The Four Basic Parameters of a Star • Luminosity • Size • Mass • Surface Temperature To infer these parameters, we need to know the distance!
Luminosity and Apparent Brightness • Luminosity is the measure of energy radiated by a star per second over all wavelengths. (Cf. Visual Luminosity) • Luminosity depends both on temperature and surface area. • This cannot be determined by direct observation. • Apparent brightness is the amount of energy coming from the star per square meter per second, as measured on Earth. (cf.

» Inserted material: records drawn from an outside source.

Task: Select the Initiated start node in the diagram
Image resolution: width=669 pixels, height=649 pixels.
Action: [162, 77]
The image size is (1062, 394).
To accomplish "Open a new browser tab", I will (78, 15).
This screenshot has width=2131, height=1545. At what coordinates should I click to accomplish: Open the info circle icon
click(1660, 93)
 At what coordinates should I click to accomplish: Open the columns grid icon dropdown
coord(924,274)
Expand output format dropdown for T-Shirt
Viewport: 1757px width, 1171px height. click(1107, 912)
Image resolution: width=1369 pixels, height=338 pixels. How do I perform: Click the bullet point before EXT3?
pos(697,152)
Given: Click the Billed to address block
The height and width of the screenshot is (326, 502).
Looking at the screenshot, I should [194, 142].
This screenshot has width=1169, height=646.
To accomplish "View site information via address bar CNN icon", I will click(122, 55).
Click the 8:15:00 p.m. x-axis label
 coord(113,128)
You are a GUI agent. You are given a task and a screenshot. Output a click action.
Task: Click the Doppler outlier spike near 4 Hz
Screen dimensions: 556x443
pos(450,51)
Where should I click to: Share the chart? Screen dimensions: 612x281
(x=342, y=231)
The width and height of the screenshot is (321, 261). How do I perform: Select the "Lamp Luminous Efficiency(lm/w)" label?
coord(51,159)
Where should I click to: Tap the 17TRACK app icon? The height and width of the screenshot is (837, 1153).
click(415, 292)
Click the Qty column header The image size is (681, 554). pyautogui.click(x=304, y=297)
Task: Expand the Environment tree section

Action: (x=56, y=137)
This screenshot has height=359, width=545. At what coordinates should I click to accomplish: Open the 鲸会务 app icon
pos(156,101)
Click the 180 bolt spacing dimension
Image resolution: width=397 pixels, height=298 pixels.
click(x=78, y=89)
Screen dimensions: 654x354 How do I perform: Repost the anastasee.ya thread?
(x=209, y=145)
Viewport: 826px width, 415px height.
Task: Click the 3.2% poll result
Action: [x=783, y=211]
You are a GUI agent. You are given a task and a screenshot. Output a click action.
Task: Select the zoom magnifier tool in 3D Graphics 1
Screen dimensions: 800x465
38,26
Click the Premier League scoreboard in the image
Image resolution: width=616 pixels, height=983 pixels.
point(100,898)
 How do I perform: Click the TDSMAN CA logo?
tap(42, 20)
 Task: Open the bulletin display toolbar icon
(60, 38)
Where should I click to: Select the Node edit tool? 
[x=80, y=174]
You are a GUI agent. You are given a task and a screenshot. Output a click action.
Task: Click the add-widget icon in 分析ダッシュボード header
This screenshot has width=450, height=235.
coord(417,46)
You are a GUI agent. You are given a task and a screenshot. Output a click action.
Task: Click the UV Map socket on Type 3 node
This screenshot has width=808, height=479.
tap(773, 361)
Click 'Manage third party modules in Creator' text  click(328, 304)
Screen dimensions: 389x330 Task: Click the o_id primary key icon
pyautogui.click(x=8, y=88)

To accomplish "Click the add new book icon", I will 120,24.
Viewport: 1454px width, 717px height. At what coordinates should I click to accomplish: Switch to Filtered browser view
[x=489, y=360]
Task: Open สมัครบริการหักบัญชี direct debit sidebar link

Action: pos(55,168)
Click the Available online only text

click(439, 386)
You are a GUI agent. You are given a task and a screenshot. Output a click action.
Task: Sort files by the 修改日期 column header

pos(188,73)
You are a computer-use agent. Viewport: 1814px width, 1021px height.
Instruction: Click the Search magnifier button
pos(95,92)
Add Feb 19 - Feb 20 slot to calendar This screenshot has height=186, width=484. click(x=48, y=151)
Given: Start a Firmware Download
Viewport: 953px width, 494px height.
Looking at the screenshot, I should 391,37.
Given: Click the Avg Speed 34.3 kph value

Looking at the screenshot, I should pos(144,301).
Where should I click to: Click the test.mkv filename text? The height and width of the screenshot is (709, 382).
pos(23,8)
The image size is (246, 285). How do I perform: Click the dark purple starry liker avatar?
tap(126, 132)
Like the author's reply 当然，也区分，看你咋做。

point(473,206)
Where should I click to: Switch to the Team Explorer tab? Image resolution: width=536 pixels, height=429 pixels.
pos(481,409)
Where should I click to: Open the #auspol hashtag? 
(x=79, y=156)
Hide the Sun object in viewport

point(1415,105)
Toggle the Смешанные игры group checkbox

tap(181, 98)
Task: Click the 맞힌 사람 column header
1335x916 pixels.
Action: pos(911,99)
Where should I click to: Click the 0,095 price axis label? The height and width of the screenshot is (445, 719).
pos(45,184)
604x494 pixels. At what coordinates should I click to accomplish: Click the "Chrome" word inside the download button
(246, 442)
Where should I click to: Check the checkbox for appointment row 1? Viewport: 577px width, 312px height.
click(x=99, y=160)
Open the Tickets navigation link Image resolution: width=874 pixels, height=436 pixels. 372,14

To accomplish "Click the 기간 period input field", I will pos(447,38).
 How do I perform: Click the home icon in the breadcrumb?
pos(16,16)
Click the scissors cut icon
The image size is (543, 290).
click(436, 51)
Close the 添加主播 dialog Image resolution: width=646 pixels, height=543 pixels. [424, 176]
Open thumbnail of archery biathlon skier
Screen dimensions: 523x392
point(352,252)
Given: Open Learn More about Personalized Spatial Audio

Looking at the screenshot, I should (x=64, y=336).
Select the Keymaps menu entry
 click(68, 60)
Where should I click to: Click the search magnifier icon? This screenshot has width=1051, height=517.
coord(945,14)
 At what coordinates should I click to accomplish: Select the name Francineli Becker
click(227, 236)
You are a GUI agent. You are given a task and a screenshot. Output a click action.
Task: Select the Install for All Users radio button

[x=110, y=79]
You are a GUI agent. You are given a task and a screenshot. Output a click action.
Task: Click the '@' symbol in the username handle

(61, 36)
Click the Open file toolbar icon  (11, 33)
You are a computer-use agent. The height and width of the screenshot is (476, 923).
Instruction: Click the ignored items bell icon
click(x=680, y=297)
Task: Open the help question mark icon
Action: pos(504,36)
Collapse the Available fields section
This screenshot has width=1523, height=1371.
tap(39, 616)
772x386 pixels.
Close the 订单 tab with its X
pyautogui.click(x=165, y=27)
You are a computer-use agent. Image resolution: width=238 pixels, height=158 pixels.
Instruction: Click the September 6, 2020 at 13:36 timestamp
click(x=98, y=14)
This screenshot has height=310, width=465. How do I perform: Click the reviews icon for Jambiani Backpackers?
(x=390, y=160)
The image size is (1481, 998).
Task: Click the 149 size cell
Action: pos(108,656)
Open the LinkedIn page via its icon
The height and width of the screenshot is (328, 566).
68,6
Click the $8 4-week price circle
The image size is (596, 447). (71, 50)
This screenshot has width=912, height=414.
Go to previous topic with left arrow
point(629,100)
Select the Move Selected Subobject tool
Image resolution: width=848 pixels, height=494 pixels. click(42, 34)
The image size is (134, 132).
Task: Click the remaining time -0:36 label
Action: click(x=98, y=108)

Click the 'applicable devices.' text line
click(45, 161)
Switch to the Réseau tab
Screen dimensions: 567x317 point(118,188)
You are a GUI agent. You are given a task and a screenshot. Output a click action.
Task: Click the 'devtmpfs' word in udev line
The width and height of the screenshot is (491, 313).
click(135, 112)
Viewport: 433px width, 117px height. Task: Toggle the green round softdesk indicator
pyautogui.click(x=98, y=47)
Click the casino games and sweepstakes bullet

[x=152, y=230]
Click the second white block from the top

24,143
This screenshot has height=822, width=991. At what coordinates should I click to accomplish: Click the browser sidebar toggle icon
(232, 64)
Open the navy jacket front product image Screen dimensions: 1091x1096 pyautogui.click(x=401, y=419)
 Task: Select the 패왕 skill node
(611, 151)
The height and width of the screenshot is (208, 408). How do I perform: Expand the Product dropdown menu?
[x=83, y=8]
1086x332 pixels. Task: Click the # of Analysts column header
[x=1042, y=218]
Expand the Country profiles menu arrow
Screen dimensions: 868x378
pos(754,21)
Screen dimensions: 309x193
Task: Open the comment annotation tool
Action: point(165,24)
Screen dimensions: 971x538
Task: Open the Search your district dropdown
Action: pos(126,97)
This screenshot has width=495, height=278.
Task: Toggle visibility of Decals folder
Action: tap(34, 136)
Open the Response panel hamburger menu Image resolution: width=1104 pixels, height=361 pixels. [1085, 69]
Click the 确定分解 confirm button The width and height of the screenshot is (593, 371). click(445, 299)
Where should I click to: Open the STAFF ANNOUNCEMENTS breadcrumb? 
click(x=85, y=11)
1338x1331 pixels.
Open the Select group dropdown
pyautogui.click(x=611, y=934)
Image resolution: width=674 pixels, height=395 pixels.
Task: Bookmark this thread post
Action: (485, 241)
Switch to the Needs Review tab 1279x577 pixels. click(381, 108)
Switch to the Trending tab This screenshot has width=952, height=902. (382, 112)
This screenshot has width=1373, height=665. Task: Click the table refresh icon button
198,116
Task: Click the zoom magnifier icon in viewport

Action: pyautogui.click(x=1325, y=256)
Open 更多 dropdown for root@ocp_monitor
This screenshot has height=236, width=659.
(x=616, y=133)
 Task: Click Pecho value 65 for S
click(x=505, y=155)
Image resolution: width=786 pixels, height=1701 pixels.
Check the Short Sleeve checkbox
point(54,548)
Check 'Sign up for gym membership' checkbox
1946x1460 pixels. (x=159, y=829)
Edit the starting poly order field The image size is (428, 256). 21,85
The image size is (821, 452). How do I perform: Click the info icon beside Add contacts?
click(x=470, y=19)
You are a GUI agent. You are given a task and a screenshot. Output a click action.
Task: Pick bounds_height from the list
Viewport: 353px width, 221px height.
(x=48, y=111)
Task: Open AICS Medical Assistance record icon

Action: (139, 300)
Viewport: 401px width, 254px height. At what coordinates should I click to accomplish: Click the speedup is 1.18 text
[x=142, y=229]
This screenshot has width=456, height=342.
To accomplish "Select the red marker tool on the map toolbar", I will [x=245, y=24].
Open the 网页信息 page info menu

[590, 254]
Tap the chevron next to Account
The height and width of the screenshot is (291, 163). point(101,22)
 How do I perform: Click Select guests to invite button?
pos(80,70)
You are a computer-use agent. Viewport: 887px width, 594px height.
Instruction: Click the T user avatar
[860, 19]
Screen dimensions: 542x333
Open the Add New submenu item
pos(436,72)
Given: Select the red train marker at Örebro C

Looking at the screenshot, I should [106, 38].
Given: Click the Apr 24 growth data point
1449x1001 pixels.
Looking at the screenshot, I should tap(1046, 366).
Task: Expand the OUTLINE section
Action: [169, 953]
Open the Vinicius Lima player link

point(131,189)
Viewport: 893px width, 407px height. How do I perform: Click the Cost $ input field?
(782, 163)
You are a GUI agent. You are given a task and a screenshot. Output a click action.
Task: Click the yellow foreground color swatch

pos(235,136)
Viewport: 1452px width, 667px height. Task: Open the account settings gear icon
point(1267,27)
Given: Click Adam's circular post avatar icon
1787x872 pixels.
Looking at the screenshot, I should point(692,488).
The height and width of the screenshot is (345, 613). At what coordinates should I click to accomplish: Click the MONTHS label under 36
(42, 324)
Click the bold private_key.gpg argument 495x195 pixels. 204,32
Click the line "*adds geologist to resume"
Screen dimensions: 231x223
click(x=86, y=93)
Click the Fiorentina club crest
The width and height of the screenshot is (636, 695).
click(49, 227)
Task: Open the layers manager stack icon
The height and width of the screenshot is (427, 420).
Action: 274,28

Flux) • This can be determined by direct observation.
(cont’d) • Luminosity is an intrinsic property of a star, while apparent brightness depends on the distance to the observer. • Luminosity is how bright a star really is, while apparent brightness is how bright a star appears to an observer.
Distances by Triangulation We can measure distances by comparing the position of objects observed from two ends of the “baseline” of a triangle.
Parallax • Hold your thumb up, steadily in front of you. • Move your head from side to side and note the shift of your thumb with respect to background objects—this angular shift is called parallax. • Now look at your thumb while keeping your head steady but first closing one eye then the other. • Move your thumb closer to you—does it shift more or less with respect to the background?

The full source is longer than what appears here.